▶ **DOCUMENT EXCERPT**:
Respirators at Work

RespiratorsIt was the coughing and wheezing that alerted Marcel Lemire, a veteran of marathons and a hockey player, that something was wrong with his breathing. He was a 40-something healthy and active person who didn’t smoke but all of a sudden, his lungs were in trouble. His diagnosis? Occupational asthma. His personal story featured in The Lung Association’s website  illustrates just how serious work-related respiratory diseases are.

Each workplace is different and each one has its own set of occupational hazards such as respiratory health hazards. In Marcel Lemire’s case, his work at a dairy farm in Manitoba involved chemical mists sprayed on containers for sanitation. Without proper ventilation and PPE (Personal Protective Equipment) such as respirators, he inadvertently and presumably inhaled some of these mists while working. After 17 years, it finally took a toll on his lungs.

Respiratory diseases caused by work-related hazards are preventable with proper PPE. The CDC (Centers for Disease Control) has a webpage dedicated to useful resources that underline the importance of respiratory PPE in the workplace.

Types of Respirators

Not all respirators are made equal. Different respirators are recommended for different jobs. While there are general purpose respirators and masks for a variety of work conditions, you have to be sure you are choosing the right respirator for your specific task and work site.

Escape Respirators – This type of respirator should only be used in case of emergency. It was designed to prevent exposure to harmful gasses and other dangerous chemical particulates. It is not recommended for prolonged use as it only provides protection for under an hour.

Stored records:
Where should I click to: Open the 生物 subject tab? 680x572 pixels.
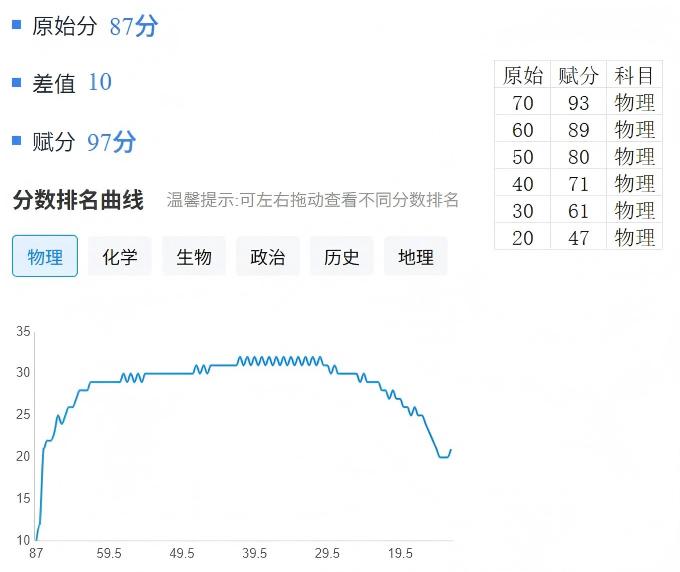tap(194, 257)
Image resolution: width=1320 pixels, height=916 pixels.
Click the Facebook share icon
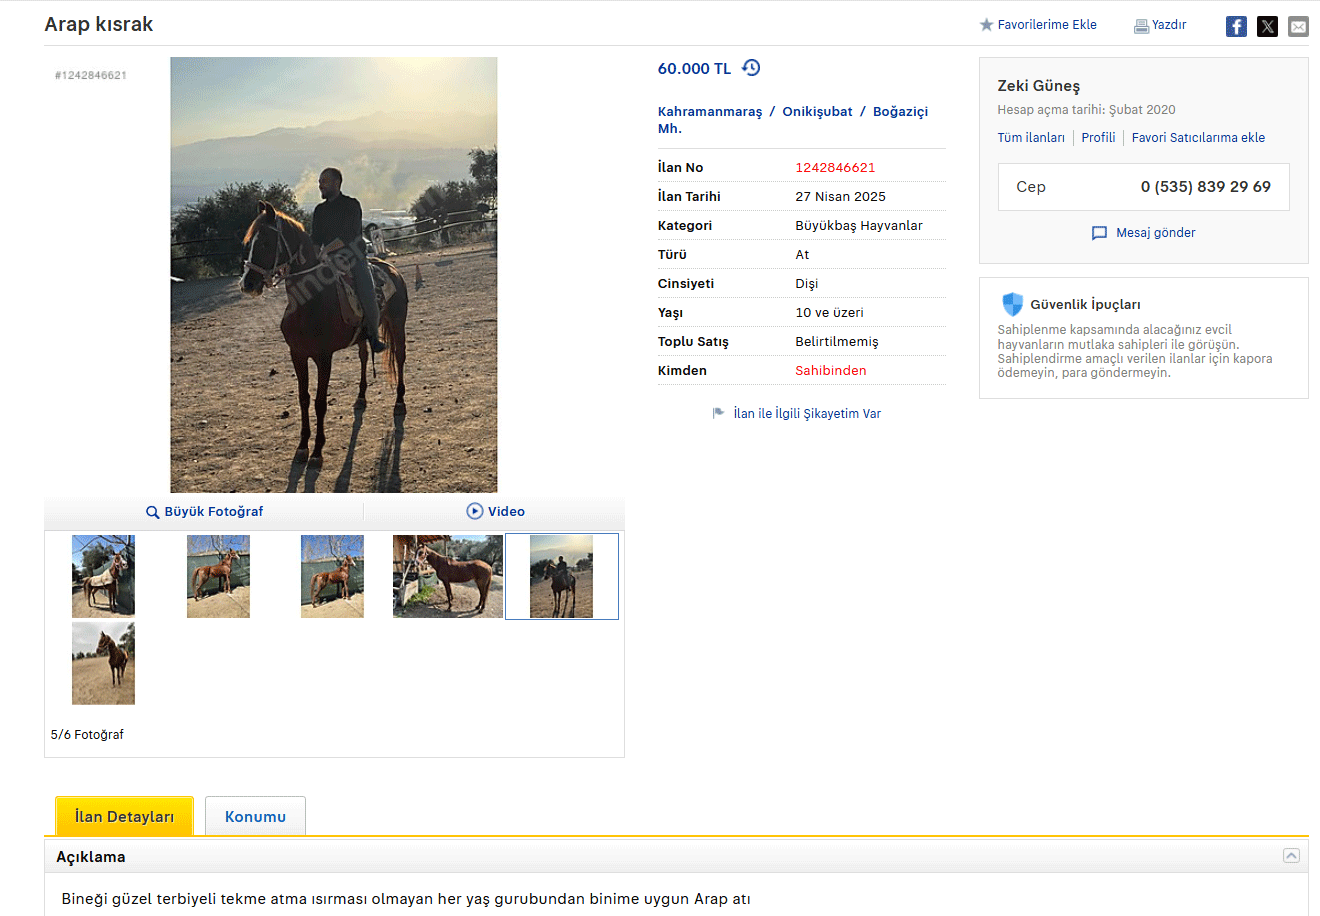1236,27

▶ **TASKS AND EXERCISES**:
[1] Using the article on respirators at work, decide whether each statement agrees with the text, answering yes or no and quoting the deciding words: (a) Marcel Lemire worked at a dairy farm in Manitoba; (b) escape respirators are recommended for prolonged use; (c) Marcel Lemire was a smoker.
[2] Set down the part of the article on respirators at work from "Respirators at Work" to "respiratory diseases are.", word for word.

▶ **ACTIVITY ANSWERS**:
[1]
(a) Yes: "his work at a dairy farm in Manitoba involved chemical mists sprayed on containers for sanitation"
(b) No: "It is not recommended for prolonged use as it only provides protection for under an hour."
(c) No: "He was a 40-something healthy and active person who didn’t smoke"

[2]
Respirators at Work

RespiratorsIt was the coughing and wheezing that alerted Marcel Lemire, a veteran of marathons and a hockey player, that something was wrong with his breathing. He was a 40-something healthy and active person who didn’t smoke but all of a sudden, his lungs were in trouble. His diagnosis? Occupational asthma. His personal story featured in The Lung Association’s website  illustrates just how serious work-related respiratory diseases are.